To improve the reproducibility and controllability of the fabrication process, we introduced a DRIE (Deep Reactive Ion Etching) to make a precisely aligned microchip array on a substrate. SF6 was used for the etching gas. Previously, we used mechanical dicing combined with back-grinding to divide microchips instead of using the DRIE. The DRIE formed deep grooves in a mother chip with good controllability so as to divide into microchips with the area of 600 µm x 600 µm.
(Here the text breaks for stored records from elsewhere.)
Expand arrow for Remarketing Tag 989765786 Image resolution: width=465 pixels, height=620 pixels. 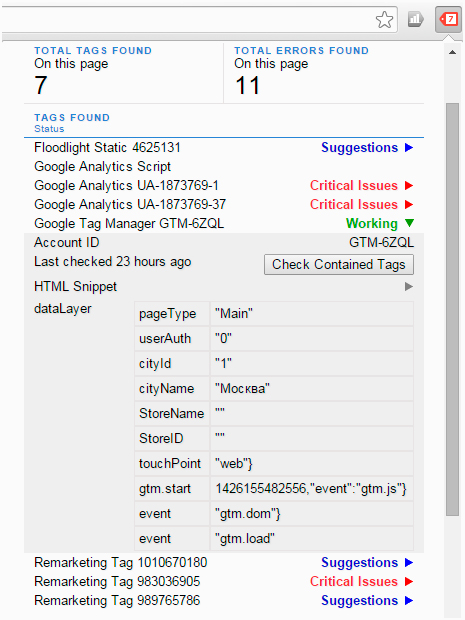pos(409,601)
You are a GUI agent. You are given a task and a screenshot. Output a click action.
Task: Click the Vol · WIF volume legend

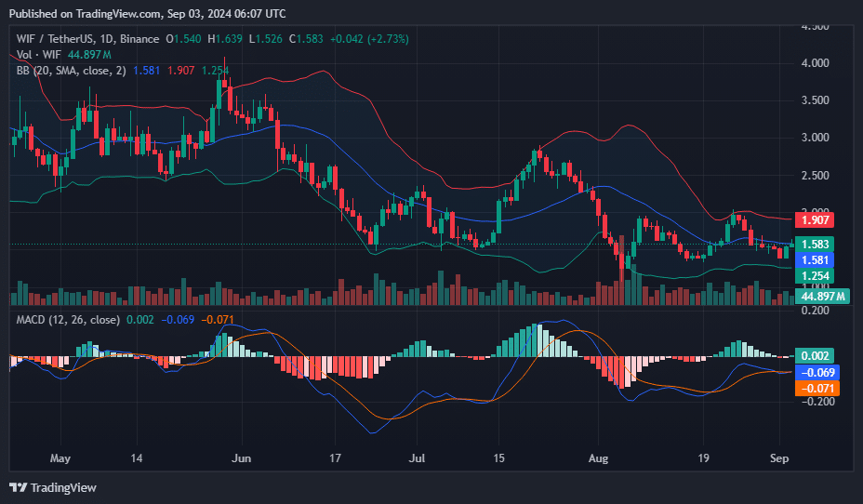38,55
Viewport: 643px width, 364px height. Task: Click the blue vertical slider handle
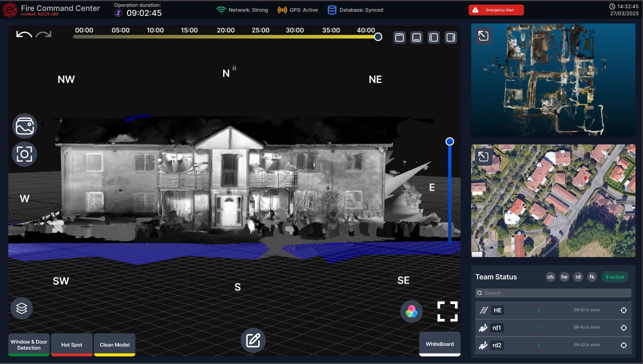pos(449,142)
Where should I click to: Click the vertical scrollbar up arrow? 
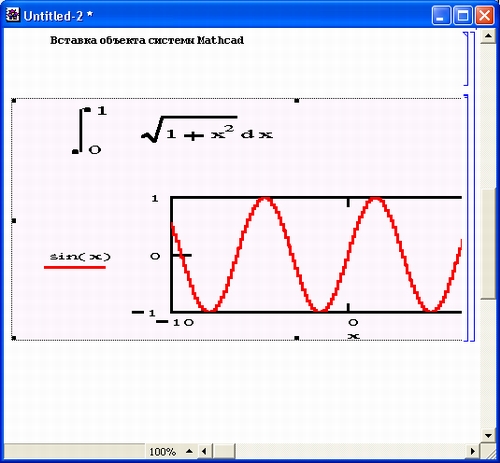(489, 36)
To ensure the connectivity between the microchip and the substrate, special composite metal bump technology is developed. This is a combination of Au and Pt bumps in both side of the chip and substrate. The stimulus electrode is made of Pt with a diameter of 80 µm. The fabricated stimulator was tested in a saline solution.
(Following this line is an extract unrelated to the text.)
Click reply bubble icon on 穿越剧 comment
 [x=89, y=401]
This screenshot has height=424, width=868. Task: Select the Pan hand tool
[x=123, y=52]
The groove made with DRIE was over 200 µm in depth with an aspect ratio of over 20. The twelve microchips can be aligned precisely on the substrate. In addition, by using the composite bump technology, the fabricated stimulator shows more flexible than the stimulator that was fabricated without using DIRE. It can be bent with a radius of over 12 mm easily. The fabricated stimulator can work in a saline solution with a biphasic stimulation current pulse of about 0.5 mC/cm2.
We have developed a microchip-based stimulator using DRIE and composite bump technology. For ensuring further durability and biocompatibility, we are planning to cover the stimulator with palyrene.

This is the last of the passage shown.